Glaukom: Früherkennung rettet Augenlicht

Einer der drei häufigsten Gründe für Sehbeeinträchtigung und Blindheit ist das Glaukom, auch Grüner Star genannt. Licht für die Welt hat nun das erste Programm veröffentlicht, das die Früherkennung erleichtern und Behandlungsmethoden südlich der Sahara verbessern soll.
Isabel Antonio sitzt mit ihren Enkelkindern vor dem Eingang ihres Hauses auf einer Bambusmatte. Der Junge sitzt links von Isabel und lächelt seine kleine Schwester an. Er ist ca. 10 Jahre und hat Albinismus. Das kleine Mädchen sitzt auf Isabels Schoß.

Wer an Glaukom erkrankt, merkt es meist, wenn es schon zu spät ist. Betroffene wie Isabel Antonio aus Mosambik haben oft keine Schmerzen oder andere Symptome. Weil es in vielen Regionen Afrikas keine Routineuntersuchungen gibt, bleibt die Krankheit oft unerkannt.

Jahrelange Suche nach einer Diagnose

Isabel António hatte schon seit Jahrzehnten Probleme mit ihrem Sehvermögen. Immer wieder war sie im Krankenhaus, doch erst vor drei Jahren wurde der Grüne Star diagnostiziert. Zu diesem Zeitpunkt war die Krankheit schon zu weit vorangeschritten. Ihre Sehkraft konnte nicht mehr gerettet werden. 

Die 51-jährige Großmutter konnte es nicht glauben: „Glaukom hat mir so viele Dinge genommen. Jetzt habe ich hohen Blutdruck und kämpfe mit Depressionen. Ich war unabhängig, aber jetzt brauche ich Hilfe. Ich wünschte, ich hätte damals gewusst, was zu tun ist, um die Krankheit zu stoppen.“

Grüner Star: Behandlung

Um den Grünen Star zu verlangsamen oder zu heilen, muss der erhöhte Augeninnendruck gesenkt werden. Wird das Glaukom früh erkannt, gibt es gute Behandlungsmöglichkeiten, etwa mit Tabletten oder Augentropfen. Auch eine Operation oder Laserbehandlung helfen, den erhöhten Augeninnendruck  zu senken. Ist der Sehnerv jedoch geschädigt, ist die Sehkraft für immer verloren.

Abgeschiedenheit und mangelnde finanzielle Mittel als Hindernis

Für Menschen, die in abgelegenen Gebieten leben, ist Früherkennung oft nicht möglich, denn die medizinische Versorgung ist unzureichend. In Mosambik gibt es beispielsweise nur 25 AugenärztInnen für mehr als 27 Millionen Menschen. 

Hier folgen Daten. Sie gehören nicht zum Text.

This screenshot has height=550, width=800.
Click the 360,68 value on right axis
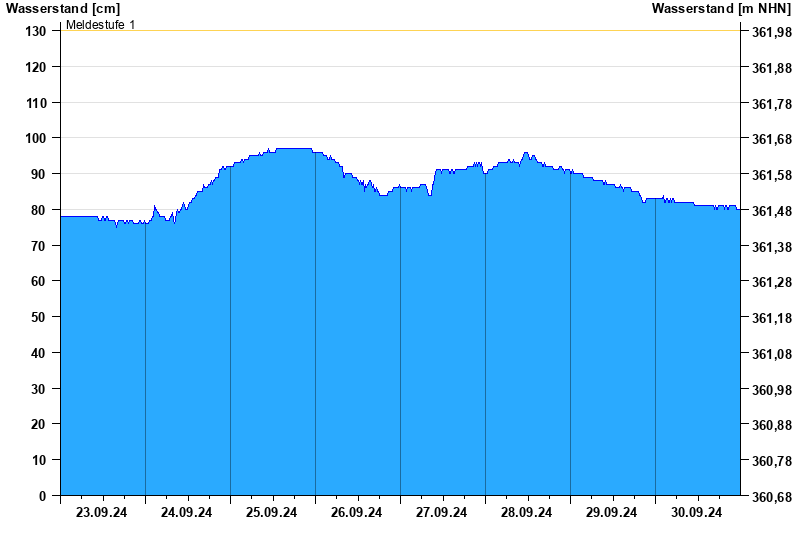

Um eine angemessene Behandlung zu bekommen, müssen weite Strecken in die nächste Stadt zurückgelegt werden. Und das nicht nur für die Erstuntersuchung, sondern gegebenenfalls auch für eine Operation und Nachuntersuchungen. 

Oft können sich Betroffene die Behandlung und die damit einhergehenden Kosten nicht leisten. Neben der Angst vor dem Eingriff sind das Gründe, warum eine weniger effektive Methode gewählt wird.

Licht für die Welt präsentiert Toolkit zur Behandlung von Grünem Star in Afrika

Um die Behandlung von Glaukom in vielen Teilen Afrikas zu verbessern, haben wir von Licht für die Welt mit Unterstützung der Else Kröner-Fresenius-Stiftung ein länderübergreifendes Programm  entwickelt, um medizinische Versorgung und Behandlungsmöglichkeiten für das Glaukom in Afrika zu verbessern. Es beinhaltet praktische Schritte, die dabei helfen, den Grünen Star rasch zu diagnostizieren und unterstützt bei der Entscheidung nach der richtigen Behandlungsmethode. Denn in afrikanischen Ländern mit unzureichender Gesundheitsversorgung ist es besonders wichtig, Glaukom zu vermeiden.